[EXERCISE MATERIALS]:
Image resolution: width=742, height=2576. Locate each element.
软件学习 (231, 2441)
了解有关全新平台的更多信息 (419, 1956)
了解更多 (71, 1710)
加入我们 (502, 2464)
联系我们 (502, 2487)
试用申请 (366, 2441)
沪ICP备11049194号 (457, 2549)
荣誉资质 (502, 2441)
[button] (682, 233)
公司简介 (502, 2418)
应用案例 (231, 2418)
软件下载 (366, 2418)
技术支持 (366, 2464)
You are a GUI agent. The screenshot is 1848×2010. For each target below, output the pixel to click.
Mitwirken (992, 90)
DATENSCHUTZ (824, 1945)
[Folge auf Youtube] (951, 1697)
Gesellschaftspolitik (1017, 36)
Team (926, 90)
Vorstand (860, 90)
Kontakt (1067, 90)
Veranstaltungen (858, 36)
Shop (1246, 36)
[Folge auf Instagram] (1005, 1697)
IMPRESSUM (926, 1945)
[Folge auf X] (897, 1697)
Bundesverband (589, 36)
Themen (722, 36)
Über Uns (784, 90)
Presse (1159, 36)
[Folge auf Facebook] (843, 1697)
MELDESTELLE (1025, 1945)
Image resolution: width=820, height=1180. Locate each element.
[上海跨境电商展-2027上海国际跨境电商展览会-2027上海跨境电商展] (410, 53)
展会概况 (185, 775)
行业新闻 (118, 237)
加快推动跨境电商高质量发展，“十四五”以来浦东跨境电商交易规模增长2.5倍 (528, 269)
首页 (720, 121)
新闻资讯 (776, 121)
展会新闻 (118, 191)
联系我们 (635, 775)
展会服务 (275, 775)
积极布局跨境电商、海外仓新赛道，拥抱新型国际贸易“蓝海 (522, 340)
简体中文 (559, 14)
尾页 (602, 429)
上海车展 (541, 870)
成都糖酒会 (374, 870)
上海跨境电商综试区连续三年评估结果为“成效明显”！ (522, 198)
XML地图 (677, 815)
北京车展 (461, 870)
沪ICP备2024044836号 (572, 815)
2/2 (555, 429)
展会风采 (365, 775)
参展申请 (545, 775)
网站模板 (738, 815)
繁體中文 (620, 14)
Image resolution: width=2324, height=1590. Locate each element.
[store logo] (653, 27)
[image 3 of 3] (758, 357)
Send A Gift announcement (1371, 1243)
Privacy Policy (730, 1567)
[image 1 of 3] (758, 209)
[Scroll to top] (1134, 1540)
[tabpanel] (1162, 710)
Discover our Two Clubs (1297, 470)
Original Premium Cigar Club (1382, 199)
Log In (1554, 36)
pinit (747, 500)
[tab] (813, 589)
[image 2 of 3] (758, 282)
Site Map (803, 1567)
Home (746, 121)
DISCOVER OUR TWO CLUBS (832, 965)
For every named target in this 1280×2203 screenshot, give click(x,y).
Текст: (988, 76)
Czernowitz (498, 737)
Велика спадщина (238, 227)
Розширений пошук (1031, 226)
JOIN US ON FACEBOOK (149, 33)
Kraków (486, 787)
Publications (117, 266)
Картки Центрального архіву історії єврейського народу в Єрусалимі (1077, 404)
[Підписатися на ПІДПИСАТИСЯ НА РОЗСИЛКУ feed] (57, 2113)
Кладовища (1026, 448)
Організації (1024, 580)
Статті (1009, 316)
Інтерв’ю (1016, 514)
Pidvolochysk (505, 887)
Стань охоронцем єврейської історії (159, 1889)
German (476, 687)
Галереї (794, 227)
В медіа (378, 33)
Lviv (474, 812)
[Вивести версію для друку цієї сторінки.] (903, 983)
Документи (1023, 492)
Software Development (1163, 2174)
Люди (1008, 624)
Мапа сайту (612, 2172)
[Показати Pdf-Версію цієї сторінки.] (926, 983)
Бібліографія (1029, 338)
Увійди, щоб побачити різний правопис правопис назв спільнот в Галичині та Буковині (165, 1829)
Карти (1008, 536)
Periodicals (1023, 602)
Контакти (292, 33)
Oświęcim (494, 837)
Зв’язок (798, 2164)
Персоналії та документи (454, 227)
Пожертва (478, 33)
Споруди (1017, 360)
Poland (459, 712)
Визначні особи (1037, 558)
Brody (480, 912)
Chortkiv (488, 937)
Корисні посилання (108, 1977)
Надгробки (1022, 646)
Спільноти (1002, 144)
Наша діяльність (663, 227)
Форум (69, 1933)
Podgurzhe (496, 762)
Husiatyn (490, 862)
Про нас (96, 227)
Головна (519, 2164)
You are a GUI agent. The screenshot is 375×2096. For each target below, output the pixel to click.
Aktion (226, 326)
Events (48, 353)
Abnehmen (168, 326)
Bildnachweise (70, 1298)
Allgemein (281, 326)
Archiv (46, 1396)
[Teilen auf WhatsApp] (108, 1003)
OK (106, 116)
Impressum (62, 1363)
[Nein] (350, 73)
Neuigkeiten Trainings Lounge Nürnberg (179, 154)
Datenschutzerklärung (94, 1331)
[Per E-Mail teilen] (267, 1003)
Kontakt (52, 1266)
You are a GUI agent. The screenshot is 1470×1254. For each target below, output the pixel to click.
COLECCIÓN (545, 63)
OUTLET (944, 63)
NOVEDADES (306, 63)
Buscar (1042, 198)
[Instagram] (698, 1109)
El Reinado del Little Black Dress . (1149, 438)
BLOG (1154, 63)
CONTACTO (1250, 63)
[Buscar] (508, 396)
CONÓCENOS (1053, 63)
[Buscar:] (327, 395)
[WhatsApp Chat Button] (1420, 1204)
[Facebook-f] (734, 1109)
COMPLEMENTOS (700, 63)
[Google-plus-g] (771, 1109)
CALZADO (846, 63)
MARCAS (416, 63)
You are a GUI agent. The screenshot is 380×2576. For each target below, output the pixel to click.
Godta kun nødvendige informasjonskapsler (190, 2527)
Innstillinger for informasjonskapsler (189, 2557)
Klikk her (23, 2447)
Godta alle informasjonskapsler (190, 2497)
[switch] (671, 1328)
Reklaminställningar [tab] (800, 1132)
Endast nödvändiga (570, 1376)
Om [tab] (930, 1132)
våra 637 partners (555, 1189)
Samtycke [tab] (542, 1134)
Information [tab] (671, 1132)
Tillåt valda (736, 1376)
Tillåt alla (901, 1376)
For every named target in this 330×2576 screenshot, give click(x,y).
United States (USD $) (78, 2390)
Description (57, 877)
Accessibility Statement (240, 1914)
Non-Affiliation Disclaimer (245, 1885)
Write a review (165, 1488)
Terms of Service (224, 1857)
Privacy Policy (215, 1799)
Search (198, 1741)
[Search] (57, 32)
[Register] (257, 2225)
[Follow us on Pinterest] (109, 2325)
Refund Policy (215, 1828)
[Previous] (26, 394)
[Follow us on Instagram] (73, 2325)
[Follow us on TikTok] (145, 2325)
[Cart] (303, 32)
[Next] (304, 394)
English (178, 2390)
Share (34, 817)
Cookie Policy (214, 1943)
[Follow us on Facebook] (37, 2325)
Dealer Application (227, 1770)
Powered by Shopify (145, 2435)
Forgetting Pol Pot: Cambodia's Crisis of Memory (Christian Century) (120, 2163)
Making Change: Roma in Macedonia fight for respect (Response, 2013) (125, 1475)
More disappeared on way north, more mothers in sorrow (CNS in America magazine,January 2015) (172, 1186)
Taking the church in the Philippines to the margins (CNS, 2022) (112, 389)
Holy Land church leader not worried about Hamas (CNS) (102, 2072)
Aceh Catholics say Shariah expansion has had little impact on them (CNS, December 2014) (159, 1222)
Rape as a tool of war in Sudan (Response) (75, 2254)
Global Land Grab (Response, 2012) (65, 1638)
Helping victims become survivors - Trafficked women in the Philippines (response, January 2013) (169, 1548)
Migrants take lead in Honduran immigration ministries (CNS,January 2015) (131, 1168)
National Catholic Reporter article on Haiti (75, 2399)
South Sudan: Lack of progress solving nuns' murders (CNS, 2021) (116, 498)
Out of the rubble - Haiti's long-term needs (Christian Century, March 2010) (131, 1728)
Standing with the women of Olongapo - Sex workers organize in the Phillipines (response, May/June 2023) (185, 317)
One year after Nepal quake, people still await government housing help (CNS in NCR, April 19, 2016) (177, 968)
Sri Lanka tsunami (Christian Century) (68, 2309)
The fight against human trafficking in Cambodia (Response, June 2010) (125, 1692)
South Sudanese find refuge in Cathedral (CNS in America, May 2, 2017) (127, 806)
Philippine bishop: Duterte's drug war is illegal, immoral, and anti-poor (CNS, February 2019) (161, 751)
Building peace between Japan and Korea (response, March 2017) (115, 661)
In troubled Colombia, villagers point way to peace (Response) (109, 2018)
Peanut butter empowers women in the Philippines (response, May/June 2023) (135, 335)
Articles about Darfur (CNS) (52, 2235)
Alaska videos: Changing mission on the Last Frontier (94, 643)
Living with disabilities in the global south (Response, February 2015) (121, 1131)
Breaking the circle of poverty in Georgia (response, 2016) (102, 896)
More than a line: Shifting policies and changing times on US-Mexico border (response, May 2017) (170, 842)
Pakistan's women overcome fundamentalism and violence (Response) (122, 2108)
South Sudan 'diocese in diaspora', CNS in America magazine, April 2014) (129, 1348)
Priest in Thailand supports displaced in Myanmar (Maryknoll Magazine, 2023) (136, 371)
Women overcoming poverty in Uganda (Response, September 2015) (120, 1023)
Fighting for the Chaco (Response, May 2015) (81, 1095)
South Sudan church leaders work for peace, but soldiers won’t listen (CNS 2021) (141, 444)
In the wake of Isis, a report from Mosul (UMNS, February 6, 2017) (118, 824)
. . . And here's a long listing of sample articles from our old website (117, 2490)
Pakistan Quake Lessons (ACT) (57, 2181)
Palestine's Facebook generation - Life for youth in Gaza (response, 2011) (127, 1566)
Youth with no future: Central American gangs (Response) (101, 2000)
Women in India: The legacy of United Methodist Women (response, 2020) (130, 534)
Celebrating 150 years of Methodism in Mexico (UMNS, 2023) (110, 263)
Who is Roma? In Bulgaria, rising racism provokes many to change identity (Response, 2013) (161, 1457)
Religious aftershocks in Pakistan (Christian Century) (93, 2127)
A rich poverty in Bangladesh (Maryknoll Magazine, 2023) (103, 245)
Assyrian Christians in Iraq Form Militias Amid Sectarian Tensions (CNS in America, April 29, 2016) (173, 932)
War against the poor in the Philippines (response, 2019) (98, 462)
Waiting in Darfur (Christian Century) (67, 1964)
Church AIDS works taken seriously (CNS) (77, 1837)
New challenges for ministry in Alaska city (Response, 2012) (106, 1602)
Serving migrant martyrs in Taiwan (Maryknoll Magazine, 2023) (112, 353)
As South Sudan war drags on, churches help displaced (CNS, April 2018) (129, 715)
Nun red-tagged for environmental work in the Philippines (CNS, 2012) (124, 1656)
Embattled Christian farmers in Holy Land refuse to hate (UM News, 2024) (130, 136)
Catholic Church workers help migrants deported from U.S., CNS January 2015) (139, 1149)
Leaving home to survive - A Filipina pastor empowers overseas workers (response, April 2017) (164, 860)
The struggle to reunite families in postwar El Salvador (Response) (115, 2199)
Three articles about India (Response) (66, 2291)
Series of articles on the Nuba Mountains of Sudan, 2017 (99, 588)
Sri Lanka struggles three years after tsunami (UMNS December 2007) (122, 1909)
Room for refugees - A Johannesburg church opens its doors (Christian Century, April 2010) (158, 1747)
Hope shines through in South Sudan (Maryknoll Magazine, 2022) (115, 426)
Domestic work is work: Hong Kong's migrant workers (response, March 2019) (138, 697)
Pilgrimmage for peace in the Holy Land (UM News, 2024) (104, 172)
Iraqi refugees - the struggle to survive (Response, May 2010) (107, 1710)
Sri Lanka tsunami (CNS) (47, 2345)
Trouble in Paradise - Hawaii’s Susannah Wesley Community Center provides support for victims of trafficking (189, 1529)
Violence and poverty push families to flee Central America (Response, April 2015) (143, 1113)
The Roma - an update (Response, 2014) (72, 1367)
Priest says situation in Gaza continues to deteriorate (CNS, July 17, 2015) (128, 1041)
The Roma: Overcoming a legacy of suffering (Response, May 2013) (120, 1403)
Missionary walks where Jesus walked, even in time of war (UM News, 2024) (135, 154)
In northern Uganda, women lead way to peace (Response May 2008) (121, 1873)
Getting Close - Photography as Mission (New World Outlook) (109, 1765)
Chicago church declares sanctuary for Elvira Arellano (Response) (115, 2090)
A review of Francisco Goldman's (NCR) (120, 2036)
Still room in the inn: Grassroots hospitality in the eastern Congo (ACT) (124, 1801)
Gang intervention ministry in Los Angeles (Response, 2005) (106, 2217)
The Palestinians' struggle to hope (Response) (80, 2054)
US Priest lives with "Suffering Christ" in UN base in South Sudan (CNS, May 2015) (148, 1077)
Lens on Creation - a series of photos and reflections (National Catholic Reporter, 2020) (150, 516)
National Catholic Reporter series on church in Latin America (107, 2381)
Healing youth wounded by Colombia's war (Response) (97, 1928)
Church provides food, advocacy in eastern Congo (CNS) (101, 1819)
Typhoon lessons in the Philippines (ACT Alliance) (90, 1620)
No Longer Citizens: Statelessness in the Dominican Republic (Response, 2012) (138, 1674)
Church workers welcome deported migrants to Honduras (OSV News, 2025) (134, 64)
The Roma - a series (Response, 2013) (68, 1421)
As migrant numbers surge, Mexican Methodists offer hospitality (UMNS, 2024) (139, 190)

[WORK REQUEST]: Only the lines from the first line of the material above through the line that contains "You are a GUI agent. The screenshot is 1848×2010." should be quoted, each one exactly.

[OUTPUT FOR THIS EXERCISE]:
Image resolution: width=742, height=2576. Locate each element.
软件学习 (231, 2441)
了解有关全新平台的更多信息 (419, 1956)
了解更多 (71, 1710)
加入我们 (502, 2464)
联系我们 (502, 2487)
试用申请 (366, 2441)
沪ICP备11049194号 (457, 2549)
荣誉资质 (502, 2441)
[button] (682, 233)
公司简介 (502, 2418)
应用案例 (231, 2418)
软件下载 (366, 2418)
技术支持 (366, 2464)
You are a GUI agent. The screenshot is 1848×2010. For each target below, output the pixel to click.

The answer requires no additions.